- TASK: Rewrite the rows starting at the one containing "Given: Click the blue dropdown arrows stepper" and ending at the one containing "[x=87, y=361]", with "Where should I click to" changed to "Which spot should I click to" and everything else left as it is.

• • •

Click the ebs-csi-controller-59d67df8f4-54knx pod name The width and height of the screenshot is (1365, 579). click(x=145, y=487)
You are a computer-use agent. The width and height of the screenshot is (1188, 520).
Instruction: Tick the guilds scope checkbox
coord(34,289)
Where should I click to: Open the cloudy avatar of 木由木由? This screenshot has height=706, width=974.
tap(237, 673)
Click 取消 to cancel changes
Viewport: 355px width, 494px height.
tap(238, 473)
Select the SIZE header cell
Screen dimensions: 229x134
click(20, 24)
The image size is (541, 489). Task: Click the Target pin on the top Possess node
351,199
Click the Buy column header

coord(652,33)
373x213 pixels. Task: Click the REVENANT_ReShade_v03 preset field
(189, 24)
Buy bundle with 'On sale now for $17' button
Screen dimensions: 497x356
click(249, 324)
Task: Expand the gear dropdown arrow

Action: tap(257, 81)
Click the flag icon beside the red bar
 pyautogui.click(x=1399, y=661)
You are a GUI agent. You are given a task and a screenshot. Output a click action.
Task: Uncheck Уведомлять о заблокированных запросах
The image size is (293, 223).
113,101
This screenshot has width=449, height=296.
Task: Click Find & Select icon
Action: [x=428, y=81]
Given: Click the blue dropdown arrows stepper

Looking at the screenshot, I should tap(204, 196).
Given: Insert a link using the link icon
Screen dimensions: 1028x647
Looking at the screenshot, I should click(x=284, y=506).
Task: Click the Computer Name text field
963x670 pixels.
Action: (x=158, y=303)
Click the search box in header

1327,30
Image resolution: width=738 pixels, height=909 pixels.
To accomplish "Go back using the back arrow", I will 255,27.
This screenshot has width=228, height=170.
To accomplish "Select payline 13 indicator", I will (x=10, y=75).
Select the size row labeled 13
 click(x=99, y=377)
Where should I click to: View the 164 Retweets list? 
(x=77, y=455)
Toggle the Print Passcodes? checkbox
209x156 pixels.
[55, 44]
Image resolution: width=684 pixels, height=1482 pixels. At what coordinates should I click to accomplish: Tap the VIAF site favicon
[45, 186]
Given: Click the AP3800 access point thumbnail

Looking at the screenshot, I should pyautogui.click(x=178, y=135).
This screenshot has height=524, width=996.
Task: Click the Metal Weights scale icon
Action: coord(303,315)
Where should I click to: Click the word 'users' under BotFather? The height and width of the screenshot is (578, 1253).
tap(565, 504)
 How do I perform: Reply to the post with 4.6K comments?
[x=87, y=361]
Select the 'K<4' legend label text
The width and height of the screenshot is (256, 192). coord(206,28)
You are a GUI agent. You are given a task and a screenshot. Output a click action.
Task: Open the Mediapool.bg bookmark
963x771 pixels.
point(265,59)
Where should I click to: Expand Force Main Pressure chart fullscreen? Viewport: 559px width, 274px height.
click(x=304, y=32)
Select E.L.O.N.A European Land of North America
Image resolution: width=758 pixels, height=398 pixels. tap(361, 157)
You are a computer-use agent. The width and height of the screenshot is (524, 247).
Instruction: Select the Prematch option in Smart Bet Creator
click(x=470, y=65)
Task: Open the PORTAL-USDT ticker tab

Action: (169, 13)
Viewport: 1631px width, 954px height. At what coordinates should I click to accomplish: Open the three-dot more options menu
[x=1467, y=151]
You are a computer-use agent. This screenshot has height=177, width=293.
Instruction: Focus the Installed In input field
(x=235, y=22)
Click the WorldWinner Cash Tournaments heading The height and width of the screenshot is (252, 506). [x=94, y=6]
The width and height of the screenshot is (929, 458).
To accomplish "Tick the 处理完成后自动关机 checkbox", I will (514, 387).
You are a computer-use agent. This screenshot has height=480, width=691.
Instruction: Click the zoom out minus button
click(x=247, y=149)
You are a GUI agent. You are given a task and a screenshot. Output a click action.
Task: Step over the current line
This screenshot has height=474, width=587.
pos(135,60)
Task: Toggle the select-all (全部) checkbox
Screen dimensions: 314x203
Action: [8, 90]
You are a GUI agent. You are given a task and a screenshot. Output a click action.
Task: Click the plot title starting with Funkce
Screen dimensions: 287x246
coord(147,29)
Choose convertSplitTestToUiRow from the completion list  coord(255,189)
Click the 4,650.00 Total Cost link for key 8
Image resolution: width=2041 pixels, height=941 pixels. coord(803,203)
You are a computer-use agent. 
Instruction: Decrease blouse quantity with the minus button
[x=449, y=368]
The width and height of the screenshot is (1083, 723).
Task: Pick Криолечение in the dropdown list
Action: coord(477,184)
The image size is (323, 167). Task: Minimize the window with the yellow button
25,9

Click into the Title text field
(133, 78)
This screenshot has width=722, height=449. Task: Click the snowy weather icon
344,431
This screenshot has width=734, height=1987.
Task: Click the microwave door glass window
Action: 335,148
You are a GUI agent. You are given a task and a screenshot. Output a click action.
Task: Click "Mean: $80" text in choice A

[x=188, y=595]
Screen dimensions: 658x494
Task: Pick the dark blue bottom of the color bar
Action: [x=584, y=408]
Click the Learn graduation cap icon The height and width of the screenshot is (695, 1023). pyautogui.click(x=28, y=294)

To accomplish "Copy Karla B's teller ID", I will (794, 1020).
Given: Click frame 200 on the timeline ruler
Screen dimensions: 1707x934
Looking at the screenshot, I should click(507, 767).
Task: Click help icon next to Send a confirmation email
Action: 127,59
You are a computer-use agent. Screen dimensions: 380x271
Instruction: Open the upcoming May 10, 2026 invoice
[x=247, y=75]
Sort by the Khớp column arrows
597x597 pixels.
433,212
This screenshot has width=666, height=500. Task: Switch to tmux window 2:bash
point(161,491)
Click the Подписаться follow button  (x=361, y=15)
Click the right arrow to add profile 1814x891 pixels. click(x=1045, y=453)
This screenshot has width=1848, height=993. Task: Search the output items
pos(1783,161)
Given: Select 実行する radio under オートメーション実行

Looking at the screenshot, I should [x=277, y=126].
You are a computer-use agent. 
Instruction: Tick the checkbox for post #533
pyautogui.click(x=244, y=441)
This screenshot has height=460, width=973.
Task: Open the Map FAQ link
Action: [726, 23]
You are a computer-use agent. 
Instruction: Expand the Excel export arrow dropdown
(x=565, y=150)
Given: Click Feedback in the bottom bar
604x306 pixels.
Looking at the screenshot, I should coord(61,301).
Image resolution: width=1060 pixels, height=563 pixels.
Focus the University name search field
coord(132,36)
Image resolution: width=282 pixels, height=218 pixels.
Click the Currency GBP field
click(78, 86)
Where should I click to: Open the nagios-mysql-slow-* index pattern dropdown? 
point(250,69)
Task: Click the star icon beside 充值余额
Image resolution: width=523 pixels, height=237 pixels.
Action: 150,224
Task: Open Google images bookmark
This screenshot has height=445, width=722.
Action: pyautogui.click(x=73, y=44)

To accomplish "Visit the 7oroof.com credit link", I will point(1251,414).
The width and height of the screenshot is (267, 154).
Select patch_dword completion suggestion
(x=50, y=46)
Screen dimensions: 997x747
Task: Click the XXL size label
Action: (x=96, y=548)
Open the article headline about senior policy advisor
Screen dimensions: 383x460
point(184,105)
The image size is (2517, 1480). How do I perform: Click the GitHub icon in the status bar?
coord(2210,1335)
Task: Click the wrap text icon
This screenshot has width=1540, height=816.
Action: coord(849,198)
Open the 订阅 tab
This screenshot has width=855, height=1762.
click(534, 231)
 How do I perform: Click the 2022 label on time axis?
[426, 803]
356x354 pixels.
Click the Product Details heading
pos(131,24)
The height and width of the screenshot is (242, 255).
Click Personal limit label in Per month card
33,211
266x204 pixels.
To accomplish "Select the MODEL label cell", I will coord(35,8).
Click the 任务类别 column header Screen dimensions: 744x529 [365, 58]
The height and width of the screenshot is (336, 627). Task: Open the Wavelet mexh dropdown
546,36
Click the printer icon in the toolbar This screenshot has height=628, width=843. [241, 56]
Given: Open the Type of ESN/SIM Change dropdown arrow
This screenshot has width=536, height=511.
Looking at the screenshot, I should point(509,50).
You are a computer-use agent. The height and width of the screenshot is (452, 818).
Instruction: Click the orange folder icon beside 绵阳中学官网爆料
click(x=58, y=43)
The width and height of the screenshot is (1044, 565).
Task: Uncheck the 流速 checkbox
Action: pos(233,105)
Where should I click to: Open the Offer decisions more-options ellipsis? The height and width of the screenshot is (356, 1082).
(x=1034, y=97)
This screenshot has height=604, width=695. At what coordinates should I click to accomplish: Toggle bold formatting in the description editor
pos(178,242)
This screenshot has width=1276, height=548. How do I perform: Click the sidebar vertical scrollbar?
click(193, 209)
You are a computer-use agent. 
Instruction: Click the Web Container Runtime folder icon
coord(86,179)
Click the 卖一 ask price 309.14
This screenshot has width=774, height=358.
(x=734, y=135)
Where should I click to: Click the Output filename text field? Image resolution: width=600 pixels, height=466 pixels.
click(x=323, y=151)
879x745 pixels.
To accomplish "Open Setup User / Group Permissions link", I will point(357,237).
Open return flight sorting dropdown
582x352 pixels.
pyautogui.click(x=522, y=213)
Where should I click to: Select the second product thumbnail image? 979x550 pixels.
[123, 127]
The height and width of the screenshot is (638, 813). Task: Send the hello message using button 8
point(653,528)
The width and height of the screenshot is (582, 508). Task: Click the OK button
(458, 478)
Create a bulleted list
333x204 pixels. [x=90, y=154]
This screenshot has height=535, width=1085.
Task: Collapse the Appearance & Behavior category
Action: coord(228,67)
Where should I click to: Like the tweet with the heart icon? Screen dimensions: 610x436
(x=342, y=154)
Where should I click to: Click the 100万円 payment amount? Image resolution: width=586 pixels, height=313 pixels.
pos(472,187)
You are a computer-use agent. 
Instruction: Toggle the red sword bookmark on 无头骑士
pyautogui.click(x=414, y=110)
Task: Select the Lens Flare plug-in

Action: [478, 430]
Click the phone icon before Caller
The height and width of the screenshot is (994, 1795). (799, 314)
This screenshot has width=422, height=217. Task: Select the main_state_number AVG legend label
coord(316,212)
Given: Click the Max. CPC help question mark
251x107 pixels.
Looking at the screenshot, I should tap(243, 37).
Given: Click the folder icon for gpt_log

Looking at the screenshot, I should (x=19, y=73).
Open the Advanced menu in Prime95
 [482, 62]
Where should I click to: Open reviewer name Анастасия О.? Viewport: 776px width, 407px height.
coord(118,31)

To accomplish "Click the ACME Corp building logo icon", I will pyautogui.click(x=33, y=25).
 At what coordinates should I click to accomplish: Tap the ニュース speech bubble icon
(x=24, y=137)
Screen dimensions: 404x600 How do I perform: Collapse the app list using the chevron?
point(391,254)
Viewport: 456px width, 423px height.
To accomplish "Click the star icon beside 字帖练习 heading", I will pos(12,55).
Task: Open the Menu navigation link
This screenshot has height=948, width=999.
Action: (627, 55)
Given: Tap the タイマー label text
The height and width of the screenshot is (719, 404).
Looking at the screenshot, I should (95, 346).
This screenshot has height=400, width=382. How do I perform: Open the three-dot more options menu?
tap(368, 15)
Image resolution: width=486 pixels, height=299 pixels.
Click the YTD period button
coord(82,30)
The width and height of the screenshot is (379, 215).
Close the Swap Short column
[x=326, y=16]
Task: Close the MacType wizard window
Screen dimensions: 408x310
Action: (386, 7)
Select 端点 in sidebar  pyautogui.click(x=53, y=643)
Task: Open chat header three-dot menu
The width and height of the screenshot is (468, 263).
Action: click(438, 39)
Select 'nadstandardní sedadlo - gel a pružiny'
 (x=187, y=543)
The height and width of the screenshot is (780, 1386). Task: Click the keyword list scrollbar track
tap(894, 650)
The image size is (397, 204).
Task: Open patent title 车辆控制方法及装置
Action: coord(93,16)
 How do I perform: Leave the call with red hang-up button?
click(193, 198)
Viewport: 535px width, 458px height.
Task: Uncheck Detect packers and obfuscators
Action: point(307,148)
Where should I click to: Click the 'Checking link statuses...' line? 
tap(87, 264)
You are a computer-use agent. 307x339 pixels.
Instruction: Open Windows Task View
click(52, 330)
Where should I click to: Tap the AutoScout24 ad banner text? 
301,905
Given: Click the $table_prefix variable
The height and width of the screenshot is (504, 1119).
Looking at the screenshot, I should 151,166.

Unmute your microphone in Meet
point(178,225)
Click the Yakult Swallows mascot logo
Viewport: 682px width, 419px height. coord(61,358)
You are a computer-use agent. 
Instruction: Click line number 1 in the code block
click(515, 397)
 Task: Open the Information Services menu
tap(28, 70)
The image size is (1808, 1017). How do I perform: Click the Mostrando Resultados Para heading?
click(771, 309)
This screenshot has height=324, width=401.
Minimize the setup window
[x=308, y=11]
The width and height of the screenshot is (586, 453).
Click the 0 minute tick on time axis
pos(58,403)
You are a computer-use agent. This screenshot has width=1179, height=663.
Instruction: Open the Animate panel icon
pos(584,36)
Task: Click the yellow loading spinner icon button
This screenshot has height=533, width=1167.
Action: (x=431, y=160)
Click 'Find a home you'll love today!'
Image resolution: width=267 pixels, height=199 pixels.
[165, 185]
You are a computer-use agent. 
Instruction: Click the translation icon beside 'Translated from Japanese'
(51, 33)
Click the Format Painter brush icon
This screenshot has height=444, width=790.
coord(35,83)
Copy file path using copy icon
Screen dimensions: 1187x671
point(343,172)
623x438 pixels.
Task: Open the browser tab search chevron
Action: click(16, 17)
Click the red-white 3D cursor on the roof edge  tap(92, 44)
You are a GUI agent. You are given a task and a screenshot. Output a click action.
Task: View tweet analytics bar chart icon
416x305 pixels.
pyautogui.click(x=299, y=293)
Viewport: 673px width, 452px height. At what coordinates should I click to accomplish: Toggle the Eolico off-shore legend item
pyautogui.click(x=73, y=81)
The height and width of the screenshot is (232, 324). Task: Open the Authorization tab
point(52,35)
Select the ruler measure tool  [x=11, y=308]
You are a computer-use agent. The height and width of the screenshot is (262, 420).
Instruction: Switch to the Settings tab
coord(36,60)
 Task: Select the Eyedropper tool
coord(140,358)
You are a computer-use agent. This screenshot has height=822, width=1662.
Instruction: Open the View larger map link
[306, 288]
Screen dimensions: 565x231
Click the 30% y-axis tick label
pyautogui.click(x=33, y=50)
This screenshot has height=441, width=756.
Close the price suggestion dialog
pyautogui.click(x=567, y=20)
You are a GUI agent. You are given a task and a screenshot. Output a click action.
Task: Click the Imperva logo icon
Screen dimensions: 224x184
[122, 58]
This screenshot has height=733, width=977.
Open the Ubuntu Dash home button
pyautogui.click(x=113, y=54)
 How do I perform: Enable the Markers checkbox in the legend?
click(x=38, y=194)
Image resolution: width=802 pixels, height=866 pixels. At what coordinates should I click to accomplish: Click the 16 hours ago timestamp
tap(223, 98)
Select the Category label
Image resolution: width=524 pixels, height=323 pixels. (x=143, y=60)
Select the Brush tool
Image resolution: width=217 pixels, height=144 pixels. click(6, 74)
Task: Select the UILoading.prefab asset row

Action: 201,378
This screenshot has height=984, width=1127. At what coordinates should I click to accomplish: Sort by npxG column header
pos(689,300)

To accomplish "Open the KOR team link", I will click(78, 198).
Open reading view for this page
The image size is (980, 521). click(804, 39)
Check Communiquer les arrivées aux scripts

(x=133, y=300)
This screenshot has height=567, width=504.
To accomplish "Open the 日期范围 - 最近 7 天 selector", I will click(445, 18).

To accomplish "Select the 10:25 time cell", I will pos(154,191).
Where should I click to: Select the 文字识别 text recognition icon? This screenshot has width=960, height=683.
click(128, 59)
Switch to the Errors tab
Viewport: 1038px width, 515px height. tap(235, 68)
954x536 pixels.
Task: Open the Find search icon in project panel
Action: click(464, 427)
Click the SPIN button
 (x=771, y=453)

• • •

- RESPONSE:
Given: Click the blue dropdown arrows stepper

Looking at the screenshot, I should tap(204, 196).
Given: Insert a link using the link icon
Screen dimensions: 1028x647
Looking at the screenshot, I should click(x=284, y=506).
Task: Click the Computer Name text field
963x670 pixels.
Action: (x=158, y=303)
Click the search box in header

1327,30
Image resolution: width=738 pixels, height=909 pixels.
To accomplish "Go back using the back arrow", I will 255,27.
This screenshot has width=228, height=170.
To accomplish "Select payline 13 indicator", I will (x=10, y=75).
Select the size row labeled 13
 click(x=99, y=377)
Which spot should I click to: View the 164 Retweets list? 
(x=77, y=455)
Toggle the Print Passcodes? checkbox
209x156 pixels.
[55, 44]
Image resolution: width=684 pixels, height=1482 pixels. At what coordinates should I click to accomplish: Tap the VIAF site favicon
[45, 186]
Given: Click the AP3800 access point thumbnail

Looking at the screenshot, I should pyautogui.click(x=178, y=135).
This screenshot has height=524, width=996.
Task: Click the Metal Weights scale icon
Action: coord(303,315)
Which spot should I click to: Click the word 'users' under BotFather? The height and width of the screenshot is (578, 1253).
tap(565, 504)
 How do I perform: Reply to the post with 4.6K comments?
[x=87, y=361]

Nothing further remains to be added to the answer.